Vickers hardness H _V of the sintered abrasive elements having a geometry of the flattened shape polycrystalline is preferably at least 15 GPa, more preferably at least 15 GPa.

  In a preferred embodiment, the density of the sintered abrasive element having a polycrystalline, flat geometry is greater than 95% of the theoretical density, more preferably greater than 97.5% of the theoretical density. .

  The abrasive elements are preferably circular discs or segments of circles, each of which is of a diameter and thickness adapted to the grinding wheel to be formed.

  In a preferred embodiment, the abrasive element is designed as a perforated ceramic body that includes a recess. The perforations or indentations in the ceramic body preferably form a homogeneous geometric structure including geometric openings or indentations. The volume ratio between the opening and the majority of the abrasive element is preferably constant over the entire effective diameter of the disk, so that the effective diameter can be considered the region of the abrasive element and machining with the abrasive element The effective diameter can be used inside.
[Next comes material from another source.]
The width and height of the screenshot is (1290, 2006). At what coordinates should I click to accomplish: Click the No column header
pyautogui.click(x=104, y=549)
  In another preferred embodiment, the sintered ceramic abrasive element having a polycrystalline, flat-shaped geometry is a porous ceramic body, which itself is sufficient to provide the necessary porosity for the abrasive wheel. It is porous or more perforated or includes a depression, so that in this case there are not so many perforations or depressions. In the sense of the present invention, porous ceramic bodies are those ceramic bodies in which some small pores are completely dispersed, whereas the above-mentioned perforations and indentations have a large volume, preferably a geometric structure. It has become.
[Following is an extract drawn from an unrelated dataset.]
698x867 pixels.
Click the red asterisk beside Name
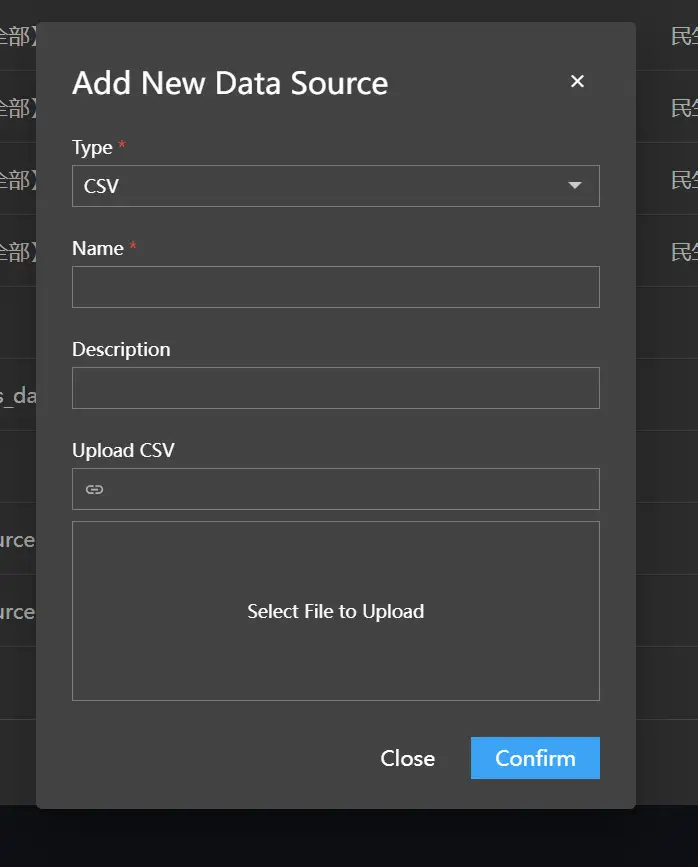133,247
In a preferred embodiment, the chemical composition of the abrasive element has an aluminum oxide base, thereby, the chemical composition is at least 50% by weight of aluminum oxide, and _{optionally, SiO 2, MgO, TiO 2} , Cr 2 O ₃ , one or more oxides selected from the group consisting of MnO ₂ , Co ₂ O ₃ , Fe ₂ O ₃ , NiO, Cu ₂ O, ZnO, ZrO ₂ , and rare earth element oxides. However, other chemical compositions based on oxides, carbides, nitrides, oxycarbides, oxynitrides, and carbonitride carbides of elements selected from the group consisting of Al, B, Si, Ti, and Zr are also possible. It is also a suitable material for the production of ceramic abrasive elements according to the present invention.

  The production of the ceramic abrasive element can be carried out in various ways, in all cases first producing a ductile ceramic mass from which a ceramic abrasive element having the flat geometry of the ceramic abrasive element is formed. This is then sintered into a ceramic polishing element having a polycrystalline, flat geometry.
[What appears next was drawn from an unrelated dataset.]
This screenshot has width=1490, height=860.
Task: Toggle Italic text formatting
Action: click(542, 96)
  For example, the ceramic mass or ceramic precursor material may be subjected to wet ball milling of the α-alumina raw material in the presence of a dispersant followed by the addition of an organic binder, and optionally a plasticizer and / or antifoam agent. Can be obtained. As long as a stable colloidal dispersion is formed, the dispersion is mixed for several hours and the dispersion is processed by tape casting into a film having a thickness of 3 mm or less. The tape cast film was dried and the abrasive element precursor with a flat geometry was cut out, followed by firing and sintering.

  In addition to the processes described above, each method is suitable so that a meltable ceramic mass can be obtained from these methods to form and sinter suitable abrasive elements.

  For example, the sol-gel process is also well suited for producing ductile ceramic masses, whereby a sol-gel composition comprising a liquid phase having a ceramic precursor dissolved or dispersed therein is converted to a ceramic material, such as α-alumina. , Silica, titania, zirconia, or mixtures thereof. Suitable sols for the production of alumina-based ceramics are commercially available boehmite sols having the trademarks “Dispal”, “Disperal”, “Pural” or “Catapal”.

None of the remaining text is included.